Humans, as a group, value other animals only when they can be exploited in some way; we keep pets to make us happy, artificially inseminate cows to produce milk for us, hunt innocent wildlife so that we have trophies to bring home, ride horses so that they can take us places, breed chickens and turkeys so that they can be slaughtered for our meat, allow honeybees to outcompete native pollinators so that we have honey, and remove fish, crabs, lobsters, and shrimp from the seas so that their remains can feed us. The majority of people will kill cockroaches, wasps, flies, moths, spiders, scorpions, rats, and mice simply because (1) they think them inconveniences, even if they can be easily relocated and pose no real threat, and (2) they see no benefit from exploiting them.

This mindset is why it is socially acceptable to consume animal products; people can simply believe that animals are, in being slaughtered for meat or in having their milk taken from them, fulfilling their duties placed upon them by people; this is further reinforced by the fact that livestock are bred specifically to produce products for humans. One will be called strange for having a pet cow and a monster for cooking and eating a dog; this is because the former involves keeping what society has deemed livestock, destined to be turned into meat, as a pet, and the latter involves slaughtering and consuming an animal people have been conditioned to cherish and feel empathy for; in more abstract terms, certain types of animals have different "roles" assigned to them by humans.

My rationale for eliminating honey from my diet has less to do with welfare and more to do with conservation. For those unaware, most beekeepers use bees of the species Apis mellifera(European honey bee) to produce honey; these bees are not native to North America, but to Europe, Asia, and Africa, and are considered invasive in North America, Australia, and New Zealand. Apis mellifera consume from plants nectar that native pollinators also require; compete with native fauna for nesting locations; and pollinate nonnative plants that native pollinators neglect, and that will divert resources from native plants. To purchase honey is to support beekeepers in continuing to propagate nonnative bees that harm native pollinators.

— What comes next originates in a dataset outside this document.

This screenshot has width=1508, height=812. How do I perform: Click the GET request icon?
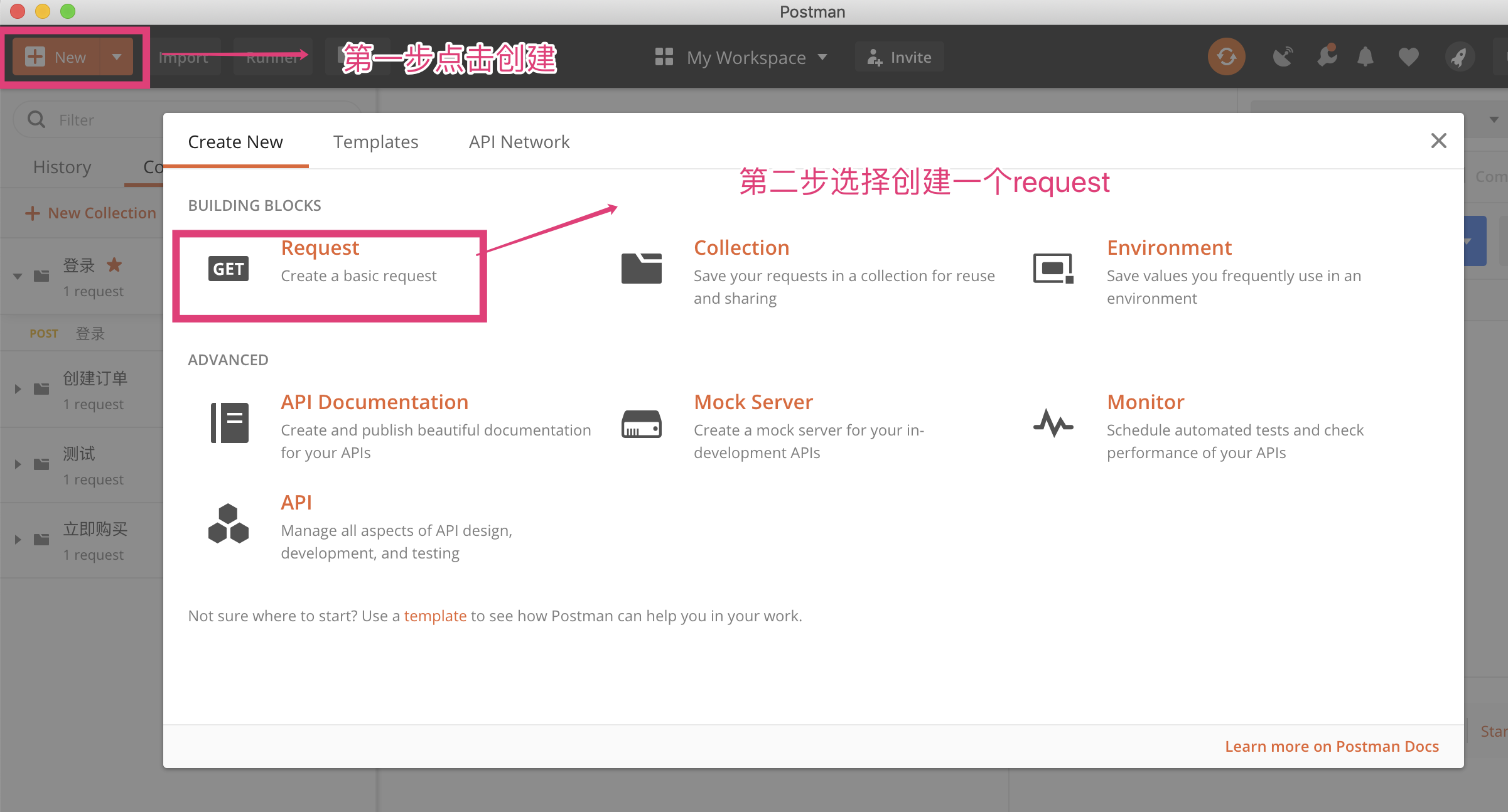point(228,269)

Animals are not ours to be exploited. The love that people have for some animals despite the coldness they have toward others is morally inconsistent. Mammals — and animals on a larger scale— are more similar to each other than they are different. If people as a whole were more open to evaluating their consumption of animal products in relation to their beliefs regarding animals, then fewer people would be eating meat.